Back when MTV first started a lot of people asked that question and the answer I heard most often was they were intended to be “promotional” for the song and the artist which I always took to meant to show to people in the industry or if they had a specific need for the song to be played in the visual medium. But also as others have said there were venues for the public to see music videos; they were just much smaller and less watched than MTV became.
But of course the truth is there weren’t that many made before MTV. In fact, MTV had a hard time in the beginning because they just didn’t have that many to show so there was a lot of repetition.
1964 was the pivotal year for music “video” when the Beatles made a highly profitable low budget movie by stringing together what was essentially a bunch of music videos with some linking material. This was just a slight tweak on traditional Rock n Roll films that linked stage performances together with a paper thin story narrative. But now it was shown that you didn’t even need to show the artist performing; they could just be running around a sports field. Budget conscious TV took notice immediately.
That was never their claim. Their claim to fame was being the first cable network totally devoted to music. Which, to the best of my knowledge, is true. Like Australia, what we think of as music videos were shown on regular television on shows. For example “The Ballad of Bilbo Baggins” by Leonard Nimoy was filmed for a variety show called Malibu U.
And now that I think about it, were musical shorts popular back in the heyday of movie theaters in the 20s, 30s and 40s? Like you might go see a movie, and before it starts you watch news reels, some cartoons, and maybe some musical shorts?
As posted above - it’s even in the names: “Looney Tunes, Silly Symphonies, Merrie Melodies”. And using public domain music meant a lot of free to use material.
Though “Merrie Melodies” in particular often had something from the Warner Bros music catalog and sometimes played by a band known at the time. And those were used to promote upcoming WB movies/bands.

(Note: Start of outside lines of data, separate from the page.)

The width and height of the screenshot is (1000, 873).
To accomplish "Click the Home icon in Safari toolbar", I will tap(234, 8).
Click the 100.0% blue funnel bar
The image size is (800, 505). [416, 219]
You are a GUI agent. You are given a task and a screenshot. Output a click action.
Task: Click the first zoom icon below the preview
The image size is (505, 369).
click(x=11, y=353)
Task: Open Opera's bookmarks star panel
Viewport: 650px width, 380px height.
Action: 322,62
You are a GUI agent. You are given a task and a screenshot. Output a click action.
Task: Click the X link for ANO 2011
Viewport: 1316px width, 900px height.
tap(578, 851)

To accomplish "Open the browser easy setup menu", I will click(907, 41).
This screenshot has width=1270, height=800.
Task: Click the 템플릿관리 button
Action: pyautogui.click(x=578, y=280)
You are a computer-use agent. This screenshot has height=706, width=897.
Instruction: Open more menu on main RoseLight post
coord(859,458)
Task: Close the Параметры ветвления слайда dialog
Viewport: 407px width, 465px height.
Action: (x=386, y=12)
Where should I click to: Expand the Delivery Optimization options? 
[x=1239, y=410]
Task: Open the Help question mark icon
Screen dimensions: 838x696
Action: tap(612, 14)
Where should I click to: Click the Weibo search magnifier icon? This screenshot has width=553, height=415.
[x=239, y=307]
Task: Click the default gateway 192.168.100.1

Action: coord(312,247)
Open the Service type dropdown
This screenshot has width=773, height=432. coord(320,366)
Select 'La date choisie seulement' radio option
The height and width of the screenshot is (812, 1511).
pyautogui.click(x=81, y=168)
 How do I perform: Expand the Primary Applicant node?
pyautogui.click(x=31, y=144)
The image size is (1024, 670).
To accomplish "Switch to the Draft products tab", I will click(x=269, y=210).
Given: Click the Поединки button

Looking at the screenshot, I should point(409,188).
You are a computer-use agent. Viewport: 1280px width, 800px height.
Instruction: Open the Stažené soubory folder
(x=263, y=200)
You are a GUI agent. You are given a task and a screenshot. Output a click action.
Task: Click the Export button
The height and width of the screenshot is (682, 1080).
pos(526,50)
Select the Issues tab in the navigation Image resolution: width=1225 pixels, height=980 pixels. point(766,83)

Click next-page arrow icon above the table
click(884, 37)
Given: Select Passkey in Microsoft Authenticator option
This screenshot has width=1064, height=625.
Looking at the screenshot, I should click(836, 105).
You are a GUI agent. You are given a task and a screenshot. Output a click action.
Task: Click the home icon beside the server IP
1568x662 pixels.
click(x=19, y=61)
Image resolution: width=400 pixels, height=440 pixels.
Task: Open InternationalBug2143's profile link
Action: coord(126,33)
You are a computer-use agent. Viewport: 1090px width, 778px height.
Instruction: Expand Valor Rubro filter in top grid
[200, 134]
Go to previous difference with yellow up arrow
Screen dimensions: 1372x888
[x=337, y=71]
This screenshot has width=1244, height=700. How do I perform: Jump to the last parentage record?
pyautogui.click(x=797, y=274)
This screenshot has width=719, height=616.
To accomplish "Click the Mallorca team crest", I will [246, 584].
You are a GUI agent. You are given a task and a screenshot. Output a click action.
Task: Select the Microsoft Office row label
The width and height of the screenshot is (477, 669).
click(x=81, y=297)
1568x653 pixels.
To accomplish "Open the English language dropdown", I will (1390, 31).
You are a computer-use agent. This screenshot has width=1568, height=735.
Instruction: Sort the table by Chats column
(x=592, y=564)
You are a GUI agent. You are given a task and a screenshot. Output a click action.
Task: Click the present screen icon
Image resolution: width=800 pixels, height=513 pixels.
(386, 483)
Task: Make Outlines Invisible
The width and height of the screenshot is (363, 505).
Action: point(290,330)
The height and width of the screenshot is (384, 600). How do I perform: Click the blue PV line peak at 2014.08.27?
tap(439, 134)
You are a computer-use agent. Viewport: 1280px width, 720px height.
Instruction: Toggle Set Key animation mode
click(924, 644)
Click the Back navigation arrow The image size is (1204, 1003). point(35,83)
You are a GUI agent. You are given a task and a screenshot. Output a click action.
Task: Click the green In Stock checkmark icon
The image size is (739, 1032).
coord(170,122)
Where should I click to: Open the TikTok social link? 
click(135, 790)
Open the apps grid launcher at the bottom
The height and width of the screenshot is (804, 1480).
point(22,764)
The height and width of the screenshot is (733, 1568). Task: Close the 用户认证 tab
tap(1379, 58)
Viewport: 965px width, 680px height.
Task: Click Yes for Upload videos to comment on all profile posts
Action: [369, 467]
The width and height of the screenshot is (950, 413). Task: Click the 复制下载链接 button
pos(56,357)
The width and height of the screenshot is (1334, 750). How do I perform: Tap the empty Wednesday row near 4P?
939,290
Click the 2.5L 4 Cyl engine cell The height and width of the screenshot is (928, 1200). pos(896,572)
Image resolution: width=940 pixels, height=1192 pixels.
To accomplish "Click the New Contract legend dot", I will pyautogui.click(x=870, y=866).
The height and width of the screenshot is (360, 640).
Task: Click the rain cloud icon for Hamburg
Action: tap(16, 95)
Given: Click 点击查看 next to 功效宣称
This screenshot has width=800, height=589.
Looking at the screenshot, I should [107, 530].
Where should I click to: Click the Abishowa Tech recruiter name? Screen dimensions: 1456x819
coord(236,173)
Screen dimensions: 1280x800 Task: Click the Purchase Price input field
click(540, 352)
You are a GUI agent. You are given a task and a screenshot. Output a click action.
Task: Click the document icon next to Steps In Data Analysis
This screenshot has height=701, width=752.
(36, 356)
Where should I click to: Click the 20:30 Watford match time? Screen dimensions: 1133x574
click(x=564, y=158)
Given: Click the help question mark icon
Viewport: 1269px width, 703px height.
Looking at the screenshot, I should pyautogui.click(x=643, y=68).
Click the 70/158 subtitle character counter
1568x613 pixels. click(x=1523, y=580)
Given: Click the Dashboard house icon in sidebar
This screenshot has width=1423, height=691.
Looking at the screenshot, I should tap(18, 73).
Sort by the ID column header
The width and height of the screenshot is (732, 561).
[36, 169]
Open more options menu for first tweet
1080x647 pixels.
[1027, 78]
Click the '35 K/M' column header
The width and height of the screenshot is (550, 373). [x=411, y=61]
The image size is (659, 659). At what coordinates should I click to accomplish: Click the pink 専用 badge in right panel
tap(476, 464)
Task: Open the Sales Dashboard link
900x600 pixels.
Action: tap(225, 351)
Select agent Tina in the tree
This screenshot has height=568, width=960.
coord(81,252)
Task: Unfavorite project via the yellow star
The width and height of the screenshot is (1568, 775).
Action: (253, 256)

For various reasons it took a while before something similar could be reliably, regularly, and affordably be created for live acts. It’s almost certainly no accident it didn’t really happen much until TV was much more widespread.
ETA: Noticed the appropriate username/post combo. Nice!
Here is a musical short film of Cab Calloway from 1934. Not only does is have a film of the band performing, it also has a “concept video” with a storyline. (And also a commercial endorsement. Oh, well, art is not always pristine.)
According to Wikipedia:
•MTV “officially launched on August 1, 1981.”
•“The YouTube channel was registered on Feb 1, 2005.” In 2010, it had “only” 100,000 subscribers. By 2012 that had reached 1 million. Today it is over 36 million.
•YouTube “was launched on February 14, 2005.” I cannot explain that 2 week discrepancy.
Before the HTTP protocol was released in 1997, only a relative handful of people accessed the internet recreationally.
I’ve seen a whole bunch of reaction YouTube vids to Ram Jam’s “Black Betty.” It’s just them playing the song at what looks like a back yard party. Where did that get aired?
The Monkees obviously did a music video or two every week. By the second season they had gotten past music playing while they romped. “Goin’ Down” could be excerpted and played on MTV without anyone thinking it odd.
The first season of Laugh-In, early 1968, had a number of specially commissioned music videos which fit the modern format exactly. I think these are the first American music videos that weren’t intended for the artists’ own show.
No question that the Brits were way ahead in the regular production of music videos, though. Many more outlets than were found in America from the 60s onward.